His ID card said his name was Harper, but Nicola had her doubts it was real. She ran his ID three times and nothing untoward showed up. She didn't want to make him angry and yet she couldn't stop herself asking questions. She didn't want to find out how many questions would be too many.

The heavy door slowly glided open and the lights flickered sporadically as they entered a large room dominated by three large metal cabinets in front of a smaller dais.

Nicola moved from one cabinet to the next to the next as she checked the life-signs readouts. Her companion kept one eye on the door and combed the shadows in the corners of the room with the other.

The silence was too much for Nicola. She looked over at Harper and awkwardly said "The boys call them coffins."

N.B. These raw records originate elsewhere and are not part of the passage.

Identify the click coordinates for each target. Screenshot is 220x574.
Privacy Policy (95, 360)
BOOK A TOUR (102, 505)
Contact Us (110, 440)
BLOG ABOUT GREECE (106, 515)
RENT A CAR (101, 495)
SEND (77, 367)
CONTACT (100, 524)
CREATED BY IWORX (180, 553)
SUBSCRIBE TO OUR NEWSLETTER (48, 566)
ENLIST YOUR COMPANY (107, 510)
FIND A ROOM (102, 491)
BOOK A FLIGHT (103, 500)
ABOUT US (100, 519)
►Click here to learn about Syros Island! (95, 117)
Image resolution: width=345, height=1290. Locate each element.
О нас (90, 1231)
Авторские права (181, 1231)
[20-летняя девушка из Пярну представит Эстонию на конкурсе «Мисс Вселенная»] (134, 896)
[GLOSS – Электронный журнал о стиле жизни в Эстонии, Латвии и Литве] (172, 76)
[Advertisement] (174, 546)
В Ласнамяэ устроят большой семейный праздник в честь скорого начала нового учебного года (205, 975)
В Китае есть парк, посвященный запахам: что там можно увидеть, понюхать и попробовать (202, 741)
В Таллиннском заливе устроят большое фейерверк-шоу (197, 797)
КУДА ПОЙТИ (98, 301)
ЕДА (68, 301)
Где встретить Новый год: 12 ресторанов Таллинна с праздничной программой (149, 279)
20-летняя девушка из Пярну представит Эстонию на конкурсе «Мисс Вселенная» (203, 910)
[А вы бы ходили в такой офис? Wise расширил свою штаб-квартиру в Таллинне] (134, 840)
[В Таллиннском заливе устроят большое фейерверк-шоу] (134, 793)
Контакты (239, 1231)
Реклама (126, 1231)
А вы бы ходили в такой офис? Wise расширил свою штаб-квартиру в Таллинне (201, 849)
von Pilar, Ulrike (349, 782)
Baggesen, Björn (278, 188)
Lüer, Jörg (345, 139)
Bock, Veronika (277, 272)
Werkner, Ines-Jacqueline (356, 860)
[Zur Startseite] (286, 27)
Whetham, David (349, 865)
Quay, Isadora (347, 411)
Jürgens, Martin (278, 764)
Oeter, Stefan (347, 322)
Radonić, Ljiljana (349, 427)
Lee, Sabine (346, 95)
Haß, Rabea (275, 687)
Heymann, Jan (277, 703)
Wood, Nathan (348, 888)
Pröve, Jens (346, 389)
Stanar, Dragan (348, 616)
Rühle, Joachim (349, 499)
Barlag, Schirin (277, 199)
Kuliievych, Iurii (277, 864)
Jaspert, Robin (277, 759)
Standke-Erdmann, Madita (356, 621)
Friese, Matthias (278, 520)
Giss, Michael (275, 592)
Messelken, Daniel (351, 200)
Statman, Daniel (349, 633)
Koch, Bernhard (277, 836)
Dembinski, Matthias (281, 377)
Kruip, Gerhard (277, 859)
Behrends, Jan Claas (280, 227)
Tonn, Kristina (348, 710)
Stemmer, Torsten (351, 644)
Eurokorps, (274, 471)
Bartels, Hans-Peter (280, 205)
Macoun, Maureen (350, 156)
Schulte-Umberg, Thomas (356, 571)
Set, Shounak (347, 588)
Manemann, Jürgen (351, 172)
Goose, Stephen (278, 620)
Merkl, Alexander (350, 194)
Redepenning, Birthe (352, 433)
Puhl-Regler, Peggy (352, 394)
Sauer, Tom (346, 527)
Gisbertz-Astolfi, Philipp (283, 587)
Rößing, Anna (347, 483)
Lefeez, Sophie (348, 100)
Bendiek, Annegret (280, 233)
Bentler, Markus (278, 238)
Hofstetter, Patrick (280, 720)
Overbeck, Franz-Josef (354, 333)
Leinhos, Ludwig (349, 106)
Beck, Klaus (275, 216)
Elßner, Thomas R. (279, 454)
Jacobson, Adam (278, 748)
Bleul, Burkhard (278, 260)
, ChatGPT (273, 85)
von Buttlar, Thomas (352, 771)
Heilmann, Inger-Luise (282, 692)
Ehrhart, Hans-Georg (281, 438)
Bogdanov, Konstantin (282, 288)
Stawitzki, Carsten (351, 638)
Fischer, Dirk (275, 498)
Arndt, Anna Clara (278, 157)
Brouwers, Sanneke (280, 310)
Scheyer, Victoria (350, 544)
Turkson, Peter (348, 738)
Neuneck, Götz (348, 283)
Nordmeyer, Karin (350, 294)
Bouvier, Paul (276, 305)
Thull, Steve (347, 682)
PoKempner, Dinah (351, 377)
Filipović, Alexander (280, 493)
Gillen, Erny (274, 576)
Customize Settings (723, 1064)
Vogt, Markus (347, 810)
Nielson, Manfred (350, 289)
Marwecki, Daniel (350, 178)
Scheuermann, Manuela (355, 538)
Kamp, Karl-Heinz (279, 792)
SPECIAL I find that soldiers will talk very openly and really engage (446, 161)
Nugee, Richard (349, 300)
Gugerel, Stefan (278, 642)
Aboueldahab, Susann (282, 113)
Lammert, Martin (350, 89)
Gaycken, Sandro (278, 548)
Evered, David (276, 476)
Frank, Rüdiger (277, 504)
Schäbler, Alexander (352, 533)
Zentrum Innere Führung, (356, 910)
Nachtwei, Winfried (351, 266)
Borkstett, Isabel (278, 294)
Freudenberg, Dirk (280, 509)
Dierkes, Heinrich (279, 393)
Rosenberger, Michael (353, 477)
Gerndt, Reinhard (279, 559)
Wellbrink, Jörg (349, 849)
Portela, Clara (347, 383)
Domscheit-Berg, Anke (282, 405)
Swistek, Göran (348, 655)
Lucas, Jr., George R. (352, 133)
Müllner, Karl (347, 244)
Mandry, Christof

Harper looked at her and frowned. Seeing his reaction she explained "Oh, I meant the stasis cabinets. It's just that most of people we have on ice are either criminals avoiding the death penalty or medical cases avoiding…"

Nicola chuckled and looked over at him. She laughed alone.

"Well I suppose they're avoiding another sort of death penalty."

Harper said nothing.

"It's so rare that we ever let anybody out, they might as well be dead," she continued as she crossed to the dais. She wiped a thick layer of dust off the dais and pushed a couple of buttons as all three cabinets lit up.

Harper wheeled around to look at them. His eyes darted between cabinets.

"So which one do you want?" Nicola asked.

"What?"

"Well, the paperwork doesn't specify which corpse you want", then she pointed at the dais and asked "Should I push button one, two or three?"

She felt uncomfortable as he joined her at the dais and she apologised, adding "This is no way to talk about your friend."

The sword slid through her ribs with ease and cleft her in two.

"He's not my friend."

He wiped Nicola's blood off his sword. She'd never know how right she was to have doubted him. His name wasn't Harper.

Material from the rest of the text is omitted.